Getting Started With DBT - Development Primer

In our previous guide DBT Cloud - Create a Project we learned how to build our first project in DBT, connect to our Snowflake database, and connect to our Azure DevOps repository. Now that we have our project and repo setup we are ready to begin development. This guide will walk you through the basics, a primer on how to get started working in DBT.

* All work we are doing is in the DBT cloud.

Navigating Your Project

In the top right corner of the DBT cloud interface you will see your organization name and a drop down list--this will contain a list of all projects in your organization. When you select a project, this will change the context of the Develop, Deploy, Environments, and Jobs options to the selected project. Before we can start modifying our project we first need to create our credentials for the target project. Any permissioned user in your DBT environment will still need to create credentials for the target project they want to work in before they can access the project through the Develop interface.

Click on the gear icon in the top right corner of the DBT cloud interface and select the Account Settings option. Once you are in Account Settings you will see other options to do things like create a project or set credentials. Since we already created our project in the previous guide, now we are ready to create our first set of development credentials for our project.

 In the Credentials section you should see a list of all projects in your environment.

 Click the target environment and this will bring up options to establish your development credentials.

If your target database is Snowflake for example, then you should configure your Development Credentials with the credentials you access Snowflake with. So enter the username and password for your Snowflake login and for the schema, we want to specify a name that lets us know from where, who, and what project. In DBT, in your development environment,  when you materialize tables or views those objects are created in the schema you specify in your project development credentials. When you move in to production, these objects will materialize in the schema defined in your environment, more on that later.

I like to follow a naming pattern as such: <SOURCE_PERSON_PROJECT>. So let's say our project is named Accounting_Datamart, the schema I would enter is DBT_BHETT_ACCTMART. The system generating the object is DBT, BHETT is an abbreviated user name, and ACCTMART as an abbreviated project name. Once you start working across many projects this will start to make more sense--the goal here is to accurately track what assets you have created in DBT and what project they belong to. Once you are finished creating your development credentials there is one more step before we can start working in our project and that is to create the first environment. In the top navigation bar, click the Deploy dropdown and then select Environments.

On the Environments page click the Create Environment button.

For our first environment we are going to create a development environment.
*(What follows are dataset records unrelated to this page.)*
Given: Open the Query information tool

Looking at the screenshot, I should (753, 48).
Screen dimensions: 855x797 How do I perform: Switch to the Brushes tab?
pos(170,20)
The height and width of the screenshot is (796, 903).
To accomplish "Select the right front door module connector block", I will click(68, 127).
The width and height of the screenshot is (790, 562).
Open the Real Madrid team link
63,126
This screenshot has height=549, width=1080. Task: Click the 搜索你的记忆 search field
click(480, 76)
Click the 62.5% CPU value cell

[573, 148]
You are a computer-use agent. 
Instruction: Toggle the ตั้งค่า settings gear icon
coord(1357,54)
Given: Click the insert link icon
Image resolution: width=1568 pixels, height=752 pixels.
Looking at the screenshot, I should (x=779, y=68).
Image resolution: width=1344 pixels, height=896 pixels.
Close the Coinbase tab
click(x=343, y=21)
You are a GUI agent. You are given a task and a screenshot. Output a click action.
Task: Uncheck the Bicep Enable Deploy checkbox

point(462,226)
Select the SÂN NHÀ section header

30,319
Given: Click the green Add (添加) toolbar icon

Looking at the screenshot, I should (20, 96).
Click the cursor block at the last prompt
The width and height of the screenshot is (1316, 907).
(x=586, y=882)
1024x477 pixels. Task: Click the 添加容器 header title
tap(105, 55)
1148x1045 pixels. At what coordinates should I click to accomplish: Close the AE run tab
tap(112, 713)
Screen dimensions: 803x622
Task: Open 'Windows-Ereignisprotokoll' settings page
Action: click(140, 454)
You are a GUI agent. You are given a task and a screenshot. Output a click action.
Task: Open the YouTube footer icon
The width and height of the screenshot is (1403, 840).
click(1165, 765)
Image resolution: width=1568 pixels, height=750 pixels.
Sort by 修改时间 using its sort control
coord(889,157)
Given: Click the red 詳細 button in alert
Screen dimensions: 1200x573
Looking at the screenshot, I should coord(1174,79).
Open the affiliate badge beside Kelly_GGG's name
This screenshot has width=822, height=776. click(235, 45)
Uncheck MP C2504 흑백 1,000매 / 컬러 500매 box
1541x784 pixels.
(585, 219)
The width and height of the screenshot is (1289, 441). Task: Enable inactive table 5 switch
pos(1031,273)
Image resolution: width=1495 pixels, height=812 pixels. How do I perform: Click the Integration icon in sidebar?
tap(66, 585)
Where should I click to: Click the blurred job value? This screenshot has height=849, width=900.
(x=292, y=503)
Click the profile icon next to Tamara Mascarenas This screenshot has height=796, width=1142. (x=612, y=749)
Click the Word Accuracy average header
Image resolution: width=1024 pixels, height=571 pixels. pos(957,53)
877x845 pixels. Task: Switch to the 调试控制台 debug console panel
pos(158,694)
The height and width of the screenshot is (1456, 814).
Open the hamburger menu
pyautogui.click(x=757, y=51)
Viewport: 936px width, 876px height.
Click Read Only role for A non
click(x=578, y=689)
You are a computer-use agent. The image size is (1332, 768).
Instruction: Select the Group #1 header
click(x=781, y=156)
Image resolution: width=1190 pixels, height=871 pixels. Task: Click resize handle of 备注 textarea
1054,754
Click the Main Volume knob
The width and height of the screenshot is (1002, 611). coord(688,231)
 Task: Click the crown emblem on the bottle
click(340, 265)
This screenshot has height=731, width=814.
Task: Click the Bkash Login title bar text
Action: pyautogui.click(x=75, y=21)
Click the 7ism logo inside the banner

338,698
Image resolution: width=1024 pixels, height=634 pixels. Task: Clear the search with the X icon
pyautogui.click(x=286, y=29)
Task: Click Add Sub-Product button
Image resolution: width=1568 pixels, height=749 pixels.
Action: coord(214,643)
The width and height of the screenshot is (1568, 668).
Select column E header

Give your environment a name and select Development for the Environment Type. For DBT version I would always try to use the latest. Save that and we are now ready to start working in the project.  In the top navigation bar, click the Develop button.

Once the environment loads up you will see something that looks like the following.

Since we already created a relationship between DBT and DevOps when we built the project, all branching and merging is managed by DBT. When you click the Create branch button and create a development branch, DBT will create that in the remote repository and then check it out for you--all changes will be captured in this branch. When you are done with your development you can simply commit your changes in DBT and it will commit and sync them with your remote repository--DBT is acting as your git client here. You can also merge your development branch to main from DBT, but you should put in controls that prevent this behavior for the same reasons you prevent developers from merging to main anywhere else.

Notice all the folders and files in your file explorer, this is where you will build and organize the content for your project. The most important folder in your project is going to be your models folder, this is where you define all the SQL transforms for your data; how you organize this data will determine whether or not DBT is building views or physical tables--we will come back to.

First let's talk about the yml files. Yml files are configuration files that let you instruct behaviors and configurations in your project, models, tests, etc., and the most important of these at this point is your dbt_project.yml file. The project configuration file can be used for many different types of configurations as seen in the following link.

 https://docs.getdbt.com/reference/configs-and-properties

We are going to focus on some basic configurations for your project file. The project.yml file will already have some content when you open it, it will look something like this.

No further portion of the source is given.